When I was a cop, I lived in the Quarter in a carriage house behind a huge old mansion on Dumaine Street between Chartres and Royal. I loved my apartment, and its close proximity to the bars. Every restaurant in the Quarter seemed to deliver, so I never had to use my ancient gas stove. I always wished I was stationed at the Eighth District, in that graceful building with chandeliers and polished hardwood floors. I never regretted leaving the force, but I did feel a bit of a pang as I climbed the hanging stair to the second floor.
It would be so cool to report for work every day here
, I thought.
There was a lot of activity when I walked in—cops coming in and out, talking into their radios.

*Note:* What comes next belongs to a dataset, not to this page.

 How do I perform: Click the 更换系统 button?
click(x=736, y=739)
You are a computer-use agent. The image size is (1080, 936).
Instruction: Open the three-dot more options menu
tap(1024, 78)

Much as we liked to pretend otherwise, the tourists in the Quarter were easy prey for pickpockets and muggers. They’d drink too much, wander down a dark street, and find themselves at the end of a gun. There was an occasional shooting, and the residents weren’t safe from break-ins, either. That was why the fences around houses down there had broken glass imbedded across the top or razor wire to keep out unwelcomed guests. Every once in a while, a horrific crime would unite the usually contentious Quarter residents into an angry mob marching on City Hall. A few years back, the employees of a restaurant on the edges of the Quarter were massacred before it opened for the day. The killers managed to get a couple thousand dollars out of the safe. Afterwards, residents hung signs from their balconies warning the tourists: THE QUARTER IS A HIGH CRIME ZONE BEWARE. Things had gotten better since then—the crime rate had fallen, and people felt a little safer walking the streets at night.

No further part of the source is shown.